TEXT -

## START

Example: sliding window

In this example, we implement a "sliding window". This is an array that stores a range of values from an unbounded sequence. The window provides an operation trim that moves the window offset forward, forgetting the values between the old and new offsets. This structure might be useful for keeping a log of events that is occasionally truncated at the beginning, or for maintaining a window of packets in an ordered transport protocol.

From the point of view of decidability, the main problem that we need to solve is hiding the arithmetic needed to express the representation invariant. That is, if s is our sequence, w is the window and T is the offset of the window, then we want to say "for all positions I in the sequence, if I >= T then s\[I\] =w\[I-T\]". Unfortunately, this use of arithmetic would put us outside the decidable fragment, since we are applying subtraction to universally quantified variables. Thus, we will hide the function I-T in an isolate, using an uninterpreted relation to represent it and proving just the properties of this relation needed to implement our window operations.

References

We will need the order and collections libraries for arrays.

include order
include collections

Shift relation

In order to "slide" the window, we need a relation that describes a "shift" in the sequence. The module shift_theory below provides a relation r(T,X,Y) that holds when X = Y + T. The idea is that T is the amount of left-shift, X is an element of the original sequence, and Y is the corresponding element of the shifted sequence.

The module provides an action f that, given T,X, returns Y. This action can be used to find an element in the shifted sequence. By hiding the arithmetic in this action, we can avoid using arithmetic in the sliding window implementation.

The module takes a parameter idx which must be is an ordered sequence type.

module shift_theory(idx) = {

The interface provides the shift relation r an an action f that computes the shift (that is, subtracts t from x, to get the position of x relative to offset t).

    relation r(T : idx, X : idx, Y : idx)
    action f(t:idx,x:idx) returns (y:idx)

## END

(Screen-element location records)
## START

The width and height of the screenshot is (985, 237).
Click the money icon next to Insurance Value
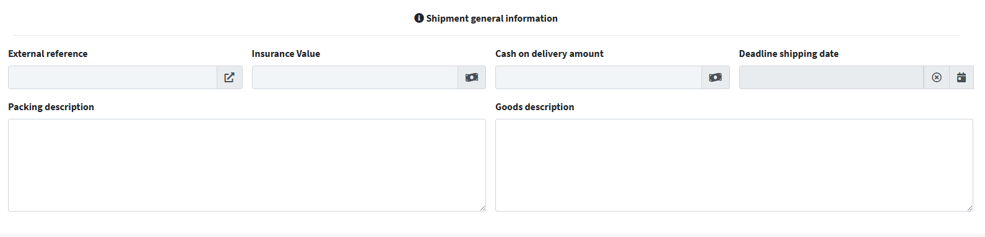coord(472,77)
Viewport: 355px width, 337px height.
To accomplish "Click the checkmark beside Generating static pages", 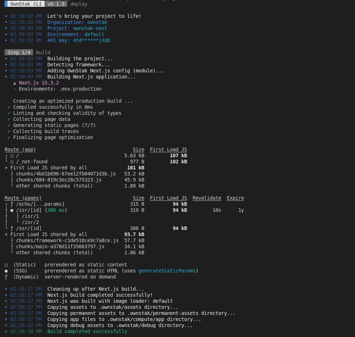I will pyautogui.click(x=9, y=125).
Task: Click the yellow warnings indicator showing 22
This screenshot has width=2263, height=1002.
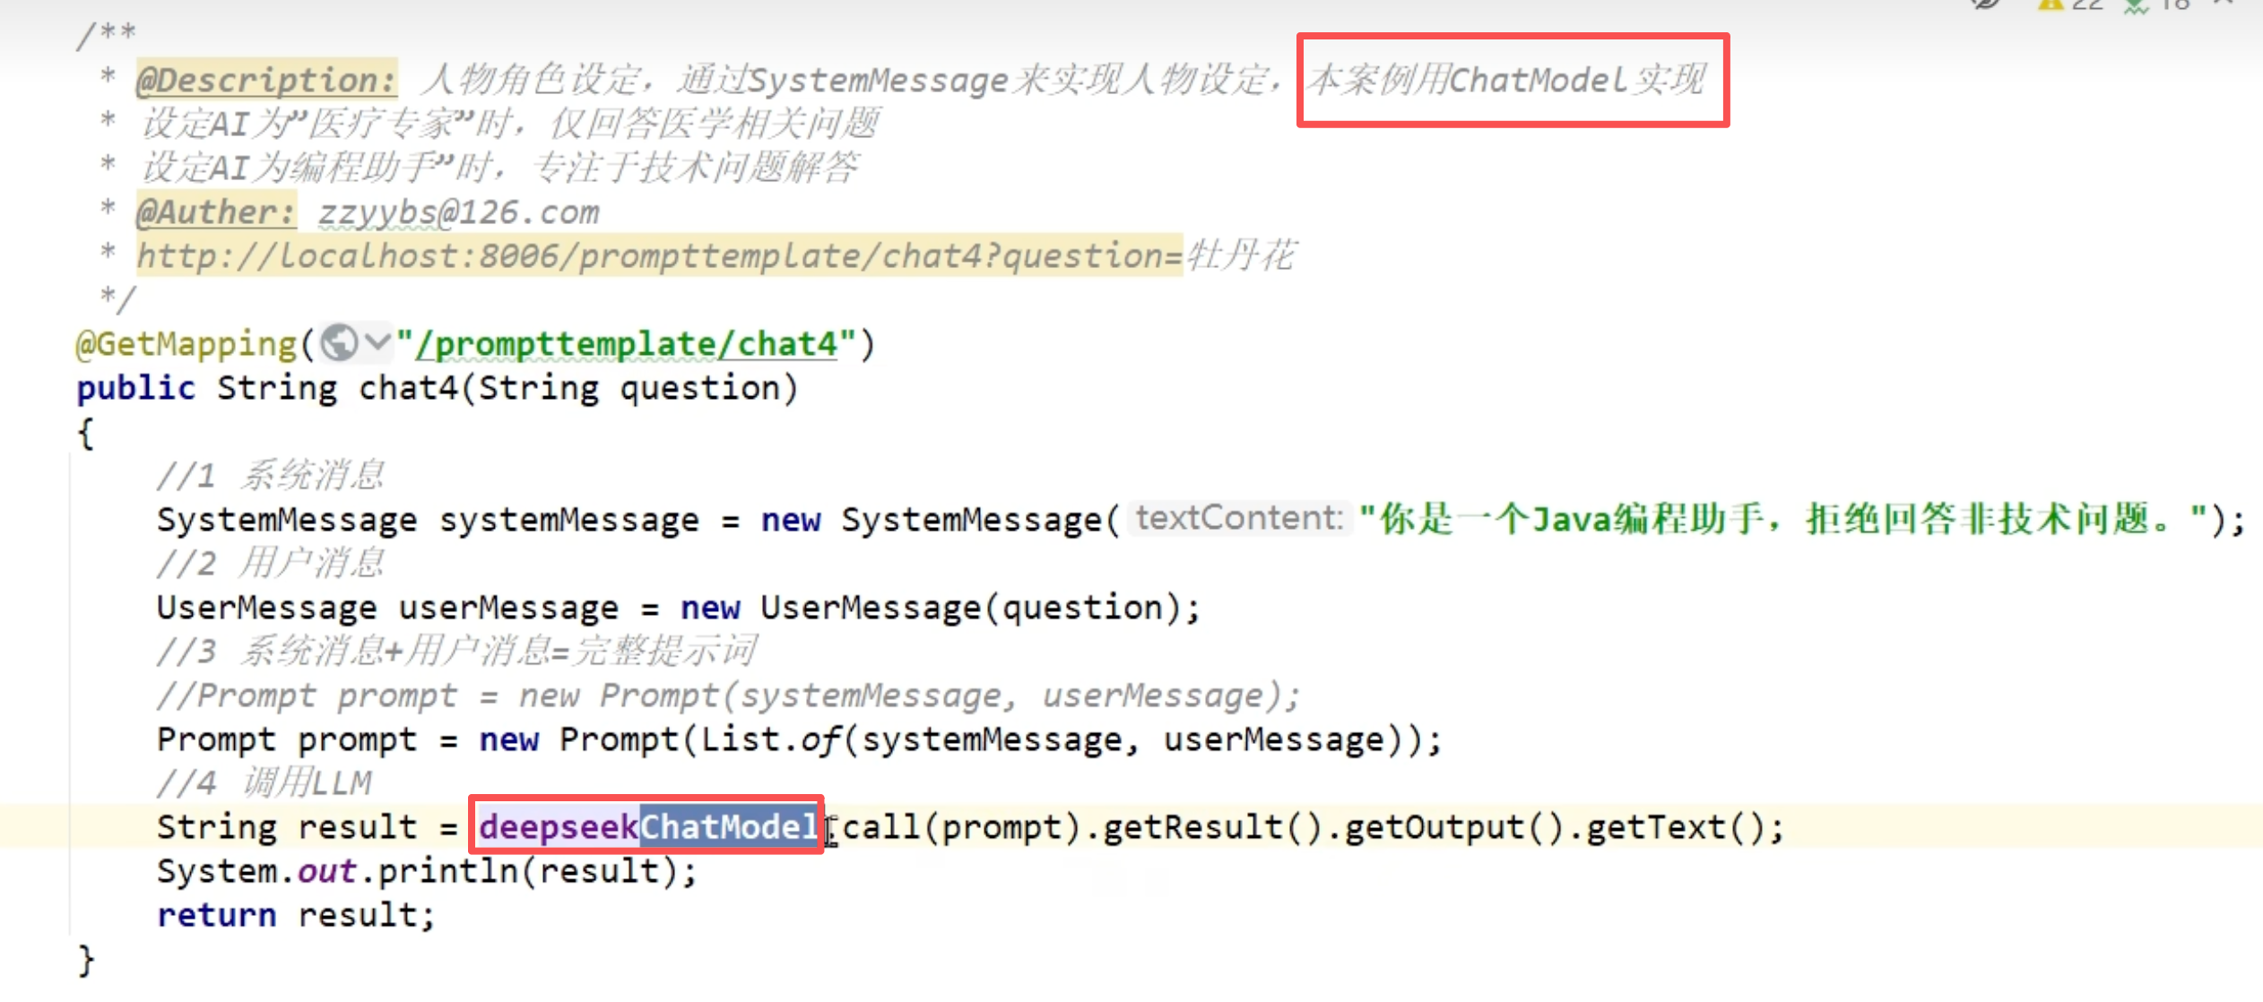Action: point(2069,5)
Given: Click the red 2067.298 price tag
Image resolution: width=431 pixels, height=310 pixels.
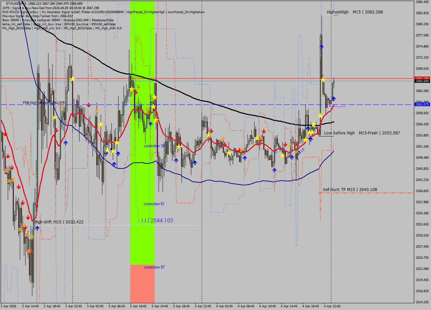Looking at the screenshot, I should (422, 78).
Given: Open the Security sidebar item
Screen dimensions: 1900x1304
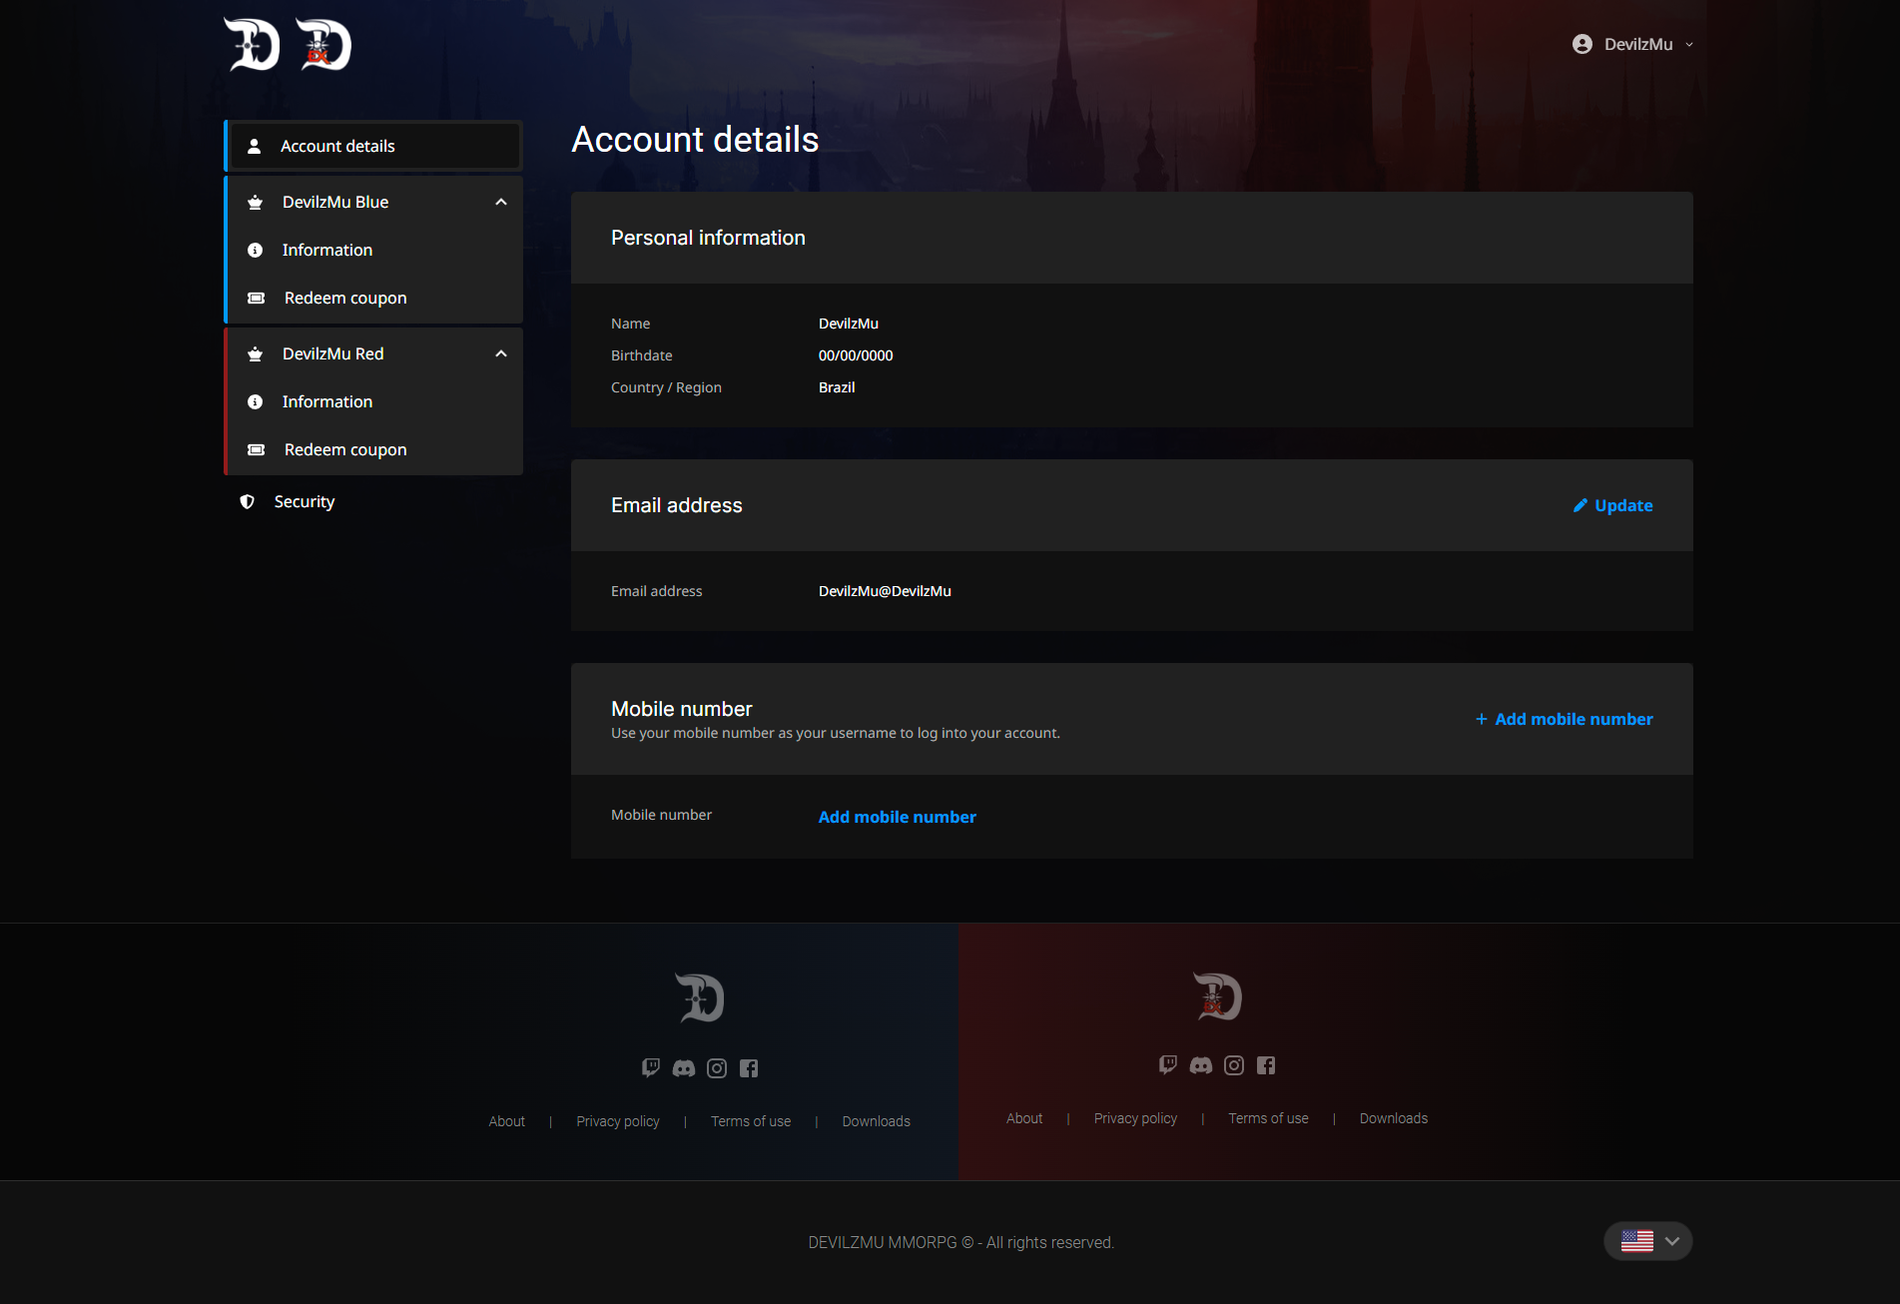Looking at the screenshot, I should pos(304,501).
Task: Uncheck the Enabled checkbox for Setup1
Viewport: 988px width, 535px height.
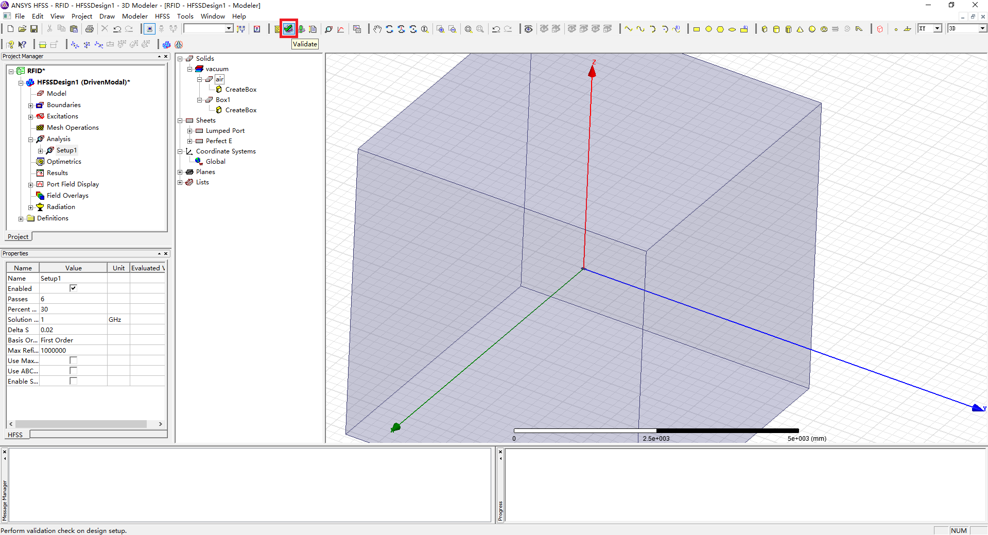Action: [73, 288]
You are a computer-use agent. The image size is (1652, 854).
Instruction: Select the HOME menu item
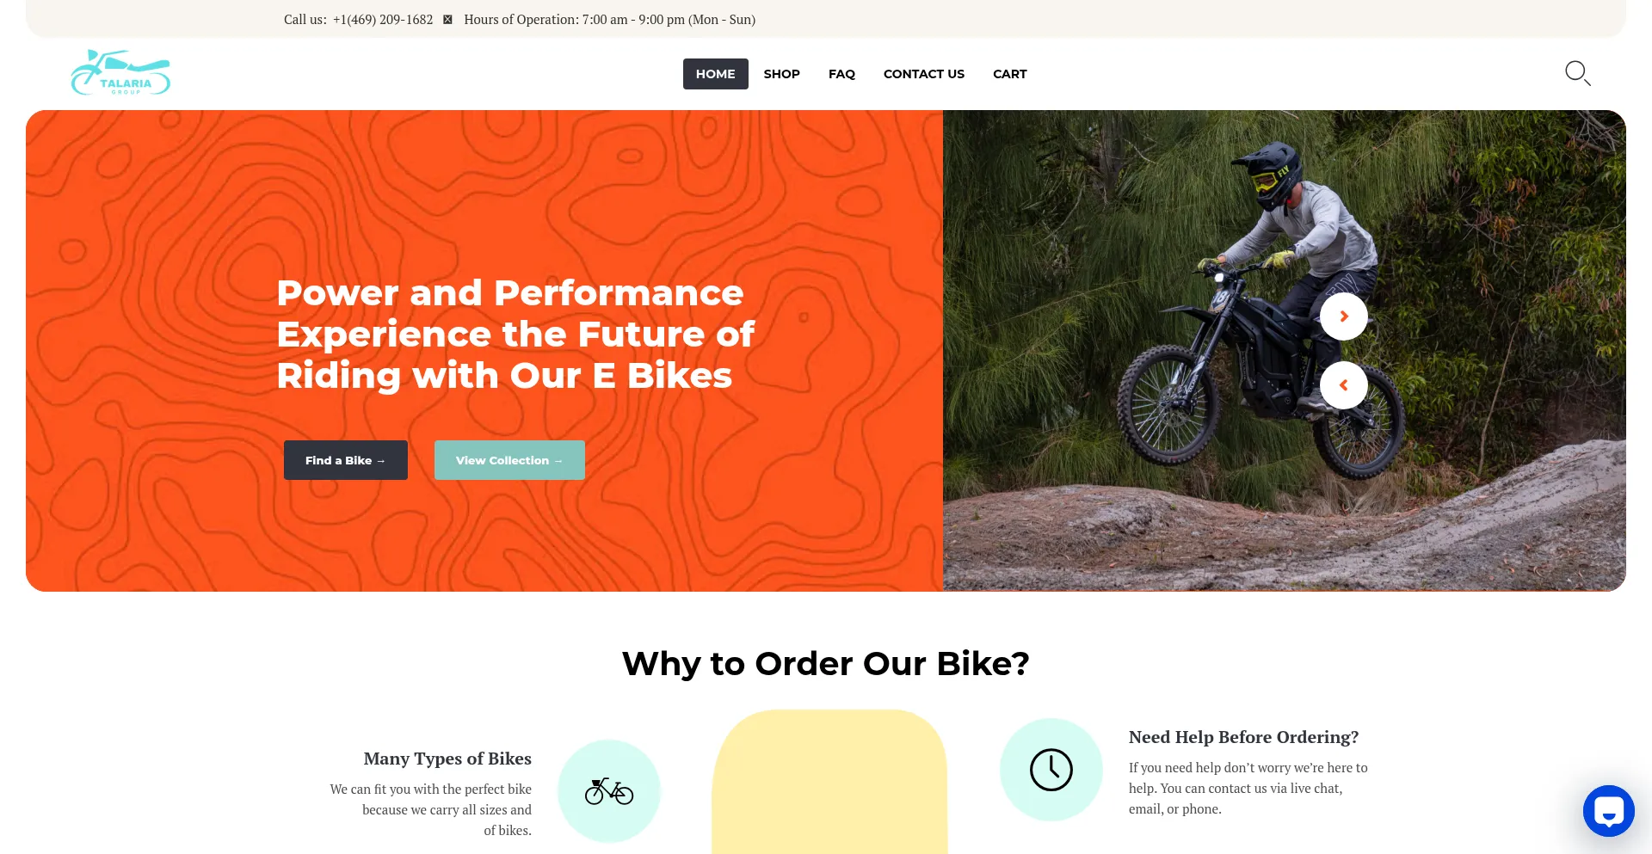[x=715, y=74]
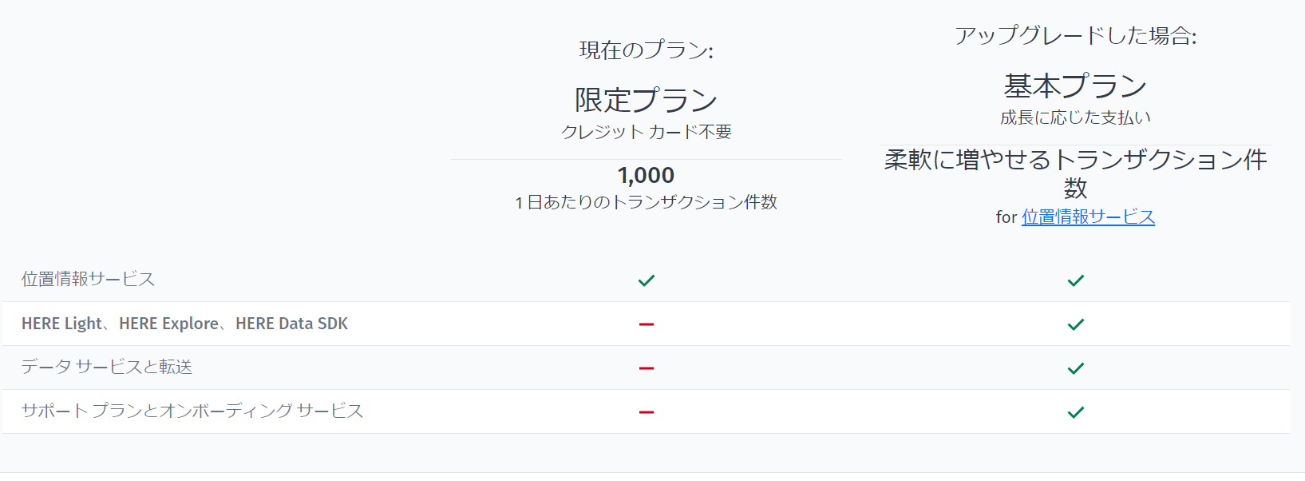Select the HERE Light、HERE Explore、HERE Data SDK label
The width and height of the screenshot is (1305, 481).
point(184,324)
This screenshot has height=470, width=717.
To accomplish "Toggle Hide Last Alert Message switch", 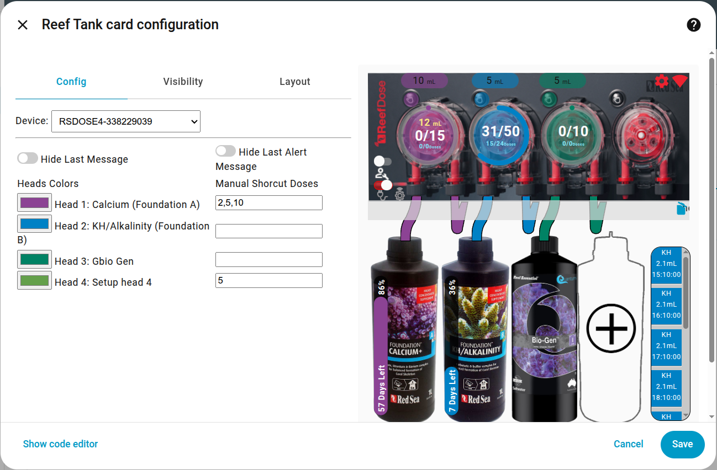I will click(x=225, y=151).
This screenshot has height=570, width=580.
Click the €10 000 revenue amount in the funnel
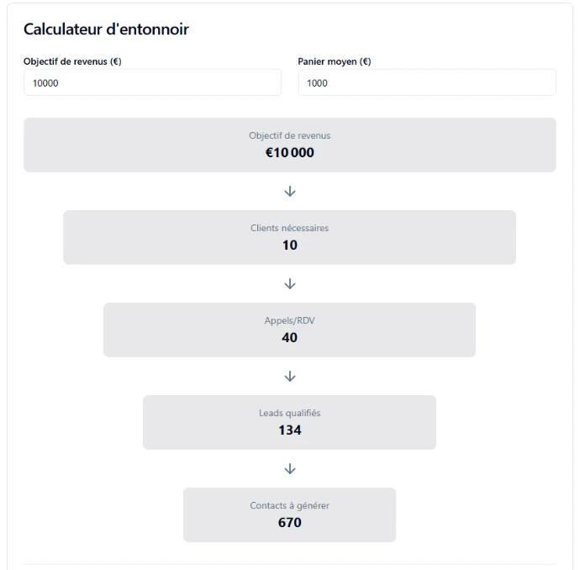(290, 153)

## END

THE PROBLEM - Transcribe the part of the sliding window example between "In this example, we" and "ordered transport protocol.", inclusive.

ANSWER TO THE PROBLEM -
In this example, we implement a "sliding window". This is an array that stores a range of values from an unbounded sequence. The window provides an operation trim that moves the window offset forward, forgetting the values between the old and new offsets. This structure might be useful for keeping a log of events that is occasionally truncated at the beginning, or for maintaining a window of packets in an ordered transport protocol.